REQUIRED WORK: Can you set down these items exactly, starting at the line that contains "Where should I click to: Open" and ending at the last line of the items, with both ends included?

Element and text position data

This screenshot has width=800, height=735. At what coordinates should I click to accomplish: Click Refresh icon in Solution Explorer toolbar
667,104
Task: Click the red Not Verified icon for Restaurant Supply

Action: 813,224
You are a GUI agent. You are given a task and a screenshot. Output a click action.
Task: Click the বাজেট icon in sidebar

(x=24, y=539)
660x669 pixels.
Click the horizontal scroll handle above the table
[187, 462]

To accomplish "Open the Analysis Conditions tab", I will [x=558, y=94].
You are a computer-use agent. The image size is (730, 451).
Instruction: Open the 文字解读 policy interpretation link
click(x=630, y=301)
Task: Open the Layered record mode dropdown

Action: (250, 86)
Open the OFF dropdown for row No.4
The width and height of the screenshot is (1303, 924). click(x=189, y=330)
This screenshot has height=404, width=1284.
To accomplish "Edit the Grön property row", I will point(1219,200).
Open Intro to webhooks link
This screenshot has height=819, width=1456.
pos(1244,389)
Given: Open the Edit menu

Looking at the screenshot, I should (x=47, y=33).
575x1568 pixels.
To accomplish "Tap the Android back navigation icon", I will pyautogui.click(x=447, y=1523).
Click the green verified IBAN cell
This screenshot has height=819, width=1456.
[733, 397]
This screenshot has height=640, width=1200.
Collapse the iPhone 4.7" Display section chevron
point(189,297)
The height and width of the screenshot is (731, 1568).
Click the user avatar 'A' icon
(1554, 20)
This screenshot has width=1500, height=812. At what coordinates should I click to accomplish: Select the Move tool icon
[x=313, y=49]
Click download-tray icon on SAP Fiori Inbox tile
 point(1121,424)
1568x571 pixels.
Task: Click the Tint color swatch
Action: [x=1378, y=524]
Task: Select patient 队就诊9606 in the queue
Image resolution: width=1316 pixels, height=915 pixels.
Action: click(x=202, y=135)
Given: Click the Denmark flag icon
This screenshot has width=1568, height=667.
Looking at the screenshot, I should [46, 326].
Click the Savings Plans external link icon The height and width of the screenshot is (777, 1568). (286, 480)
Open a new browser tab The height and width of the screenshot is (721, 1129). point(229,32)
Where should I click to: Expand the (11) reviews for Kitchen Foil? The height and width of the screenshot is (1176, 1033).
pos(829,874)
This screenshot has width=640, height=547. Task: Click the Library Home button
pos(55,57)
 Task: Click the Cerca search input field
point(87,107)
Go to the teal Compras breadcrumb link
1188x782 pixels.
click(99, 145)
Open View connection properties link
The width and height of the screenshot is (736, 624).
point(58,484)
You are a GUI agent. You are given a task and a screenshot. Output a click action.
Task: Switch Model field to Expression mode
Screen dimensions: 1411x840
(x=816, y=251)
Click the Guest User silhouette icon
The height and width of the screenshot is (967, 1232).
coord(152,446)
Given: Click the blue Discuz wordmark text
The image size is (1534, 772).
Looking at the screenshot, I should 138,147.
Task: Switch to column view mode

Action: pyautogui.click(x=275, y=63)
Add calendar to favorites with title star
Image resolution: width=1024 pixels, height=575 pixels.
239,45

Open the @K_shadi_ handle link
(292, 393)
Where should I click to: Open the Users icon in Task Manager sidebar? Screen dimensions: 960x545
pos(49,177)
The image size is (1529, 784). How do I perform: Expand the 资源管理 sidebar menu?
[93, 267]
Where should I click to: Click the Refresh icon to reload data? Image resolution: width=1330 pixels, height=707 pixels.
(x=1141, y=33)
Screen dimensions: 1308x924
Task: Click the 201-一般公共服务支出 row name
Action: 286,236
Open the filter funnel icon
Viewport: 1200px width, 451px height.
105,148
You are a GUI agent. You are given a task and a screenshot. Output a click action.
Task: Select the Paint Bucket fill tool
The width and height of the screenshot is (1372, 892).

SOLUTION:
Where should I click to: Open the Users icon in Task Manager sidebar? Screen dimensions: 960x545
pos(49,177)
The image size is (1529, 784). How do I perform: Expand the 资源管理 sidebar menu?
[93, 267]
Where should I click to: Click the Refresh icon to reload data? Image resolution: width=1330 pixels, height=707 pixels.
(x=1141, y=33)
Screen dimensions: 1308x924
Task: Click the 201-一般公共服务支出 row name
Action: 286,236
Open the filter funnel icon
Viewport: 1200px width, 451px height.
105,148
You are a GUI agent. You are given a task and a screenshot. Output a click action.
Task: Select the Paint Bucket fill tool
The width and height of the screenshot is (1372, 892).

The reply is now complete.